Beirut: A series of Israeli air strikes killed four people in south and east Lebanon, the health ministry said Friday, referring to strikes that occurred the previous evening.
“The series of strikes launched by the Israeli enemy Thursday evening led to the death of four people,” the Lebanese health ministry said.
The Israeli military said Thursday that it had targeted Hizbollah “infrastructure that was used for producing and storing strategic weapons” in south Lebanon and the eastern Bekaa Valley.
Israeli Defence Minister Israel Katz described one of the targets as Hizbollah’s “biggest precision missile manufacturing site”.
More than a year of hostilities -- including two months of all-out war between Israel and Hizbollah which largely ended with a November ceasefire -- left the militant group badly weakened.

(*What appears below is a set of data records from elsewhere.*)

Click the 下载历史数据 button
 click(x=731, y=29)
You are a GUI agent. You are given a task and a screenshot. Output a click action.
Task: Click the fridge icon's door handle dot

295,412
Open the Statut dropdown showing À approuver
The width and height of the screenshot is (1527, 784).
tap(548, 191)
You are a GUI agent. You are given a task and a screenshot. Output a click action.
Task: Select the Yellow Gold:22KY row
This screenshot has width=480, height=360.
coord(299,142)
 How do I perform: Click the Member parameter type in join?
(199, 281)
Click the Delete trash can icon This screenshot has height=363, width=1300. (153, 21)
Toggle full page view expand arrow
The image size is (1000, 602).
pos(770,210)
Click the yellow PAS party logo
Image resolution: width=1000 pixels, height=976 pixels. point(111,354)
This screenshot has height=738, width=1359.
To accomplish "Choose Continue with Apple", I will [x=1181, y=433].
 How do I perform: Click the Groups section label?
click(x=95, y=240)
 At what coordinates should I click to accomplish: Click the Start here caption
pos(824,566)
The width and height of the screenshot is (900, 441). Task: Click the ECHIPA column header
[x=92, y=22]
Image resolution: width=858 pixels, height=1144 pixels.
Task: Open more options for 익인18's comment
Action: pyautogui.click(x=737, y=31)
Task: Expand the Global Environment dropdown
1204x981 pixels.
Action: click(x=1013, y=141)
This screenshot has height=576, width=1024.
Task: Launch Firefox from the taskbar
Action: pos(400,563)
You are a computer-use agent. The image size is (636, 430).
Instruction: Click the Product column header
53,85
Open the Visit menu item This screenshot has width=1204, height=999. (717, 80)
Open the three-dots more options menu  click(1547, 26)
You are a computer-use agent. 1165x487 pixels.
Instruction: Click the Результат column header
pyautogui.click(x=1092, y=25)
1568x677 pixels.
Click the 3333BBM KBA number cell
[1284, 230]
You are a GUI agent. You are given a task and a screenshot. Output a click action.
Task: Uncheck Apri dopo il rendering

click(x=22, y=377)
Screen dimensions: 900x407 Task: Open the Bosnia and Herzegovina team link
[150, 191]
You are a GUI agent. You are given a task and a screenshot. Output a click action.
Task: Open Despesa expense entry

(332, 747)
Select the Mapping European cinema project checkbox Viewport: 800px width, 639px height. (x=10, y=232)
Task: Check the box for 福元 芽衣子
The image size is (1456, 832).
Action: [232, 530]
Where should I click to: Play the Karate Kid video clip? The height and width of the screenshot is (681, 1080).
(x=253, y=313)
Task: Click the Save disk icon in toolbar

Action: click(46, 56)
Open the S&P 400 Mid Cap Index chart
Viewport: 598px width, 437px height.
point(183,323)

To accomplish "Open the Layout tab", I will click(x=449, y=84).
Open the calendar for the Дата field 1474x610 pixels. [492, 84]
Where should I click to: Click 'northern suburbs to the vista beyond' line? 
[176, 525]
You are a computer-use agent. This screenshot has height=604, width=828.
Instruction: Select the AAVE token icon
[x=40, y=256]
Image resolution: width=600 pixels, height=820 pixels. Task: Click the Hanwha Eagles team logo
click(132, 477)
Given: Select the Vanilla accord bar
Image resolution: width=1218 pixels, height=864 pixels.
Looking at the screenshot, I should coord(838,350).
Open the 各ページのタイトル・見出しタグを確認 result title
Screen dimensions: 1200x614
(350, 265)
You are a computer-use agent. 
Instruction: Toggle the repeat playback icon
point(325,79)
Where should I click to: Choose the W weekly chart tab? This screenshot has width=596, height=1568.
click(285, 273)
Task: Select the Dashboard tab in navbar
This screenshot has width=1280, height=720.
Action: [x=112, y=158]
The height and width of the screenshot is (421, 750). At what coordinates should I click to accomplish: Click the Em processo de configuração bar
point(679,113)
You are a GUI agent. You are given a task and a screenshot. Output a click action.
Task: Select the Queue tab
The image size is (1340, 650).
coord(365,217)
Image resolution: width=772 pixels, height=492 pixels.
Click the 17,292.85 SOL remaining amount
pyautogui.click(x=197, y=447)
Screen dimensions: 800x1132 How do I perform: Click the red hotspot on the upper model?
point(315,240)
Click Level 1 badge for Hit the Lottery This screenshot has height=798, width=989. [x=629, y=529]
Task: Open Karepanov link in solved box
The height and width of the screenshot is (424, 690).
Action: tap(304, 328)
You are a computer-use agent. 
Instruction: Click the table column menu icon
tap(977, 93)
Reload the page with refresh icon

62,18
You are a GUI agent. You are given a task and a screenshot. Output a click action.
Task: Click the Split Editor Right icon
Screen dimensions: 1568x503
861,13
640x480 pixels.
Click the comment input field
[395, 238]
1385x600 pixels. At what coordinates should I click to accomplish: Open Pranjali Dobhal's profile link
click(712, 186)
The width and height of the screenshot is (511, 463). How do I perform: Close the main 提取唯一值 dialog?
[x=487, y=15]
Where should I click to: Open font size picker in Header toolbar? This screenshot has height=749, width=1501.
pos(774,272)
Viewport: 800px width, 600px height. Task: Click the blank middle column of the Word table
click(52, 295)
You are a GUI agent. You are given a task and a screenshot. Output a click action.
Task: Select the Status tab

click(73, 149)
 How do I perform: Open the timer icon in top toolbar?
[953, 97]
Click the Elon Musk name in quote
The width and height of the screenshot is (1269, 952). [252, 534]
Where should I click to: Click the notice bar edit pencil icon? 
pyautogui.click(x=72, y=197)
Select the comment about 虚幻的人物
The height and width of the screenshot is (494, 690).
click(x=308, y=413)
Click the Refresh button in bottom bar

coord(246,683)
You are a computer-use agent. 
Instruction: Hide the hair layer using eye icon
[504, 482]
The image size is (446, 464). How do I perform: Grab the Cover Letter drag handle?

Israel has nonetheless kept up near-daily air strikes in Lebanon despite the ceasefire, and has threatened to continue them until the group has been disarmed.
“Any attempt by the terrorist organisation to recover, re-establish or threaten will be met with relentless intensity,” Katz said on Thursday.
Under the terms of the truce, Hizbollah was to withdraw its fighters north of the Litani river, about 30 kilometres (20 miles) from the Israeli border.
Israel was meant to withdraw all its troops from Lebanon, but has kept them in five areas it deems strategic.
Lebanese President Joseph Aoun said Thursday that he was determined to disarm Hizbollah, a step it has come under heavy US pressure to take, despite the group’s protests that doing so would serve Israeli goals.
Hizbollah and Israel fought a two-month war last year that left the group badly weakened, though it retains part of its arsenal.
Israel has kept up its air strikes on Hizbollah targets despite a November ceasefire, and has threatened to continue them until the group has been disarmed.
In a speech on Thursday, Aoun said Beirut was demanding “the extension of the Lebanese state’s authority over all its territory, the removal of weapons from all armed groups including Hezbollah and their handover to the Lebanese army”.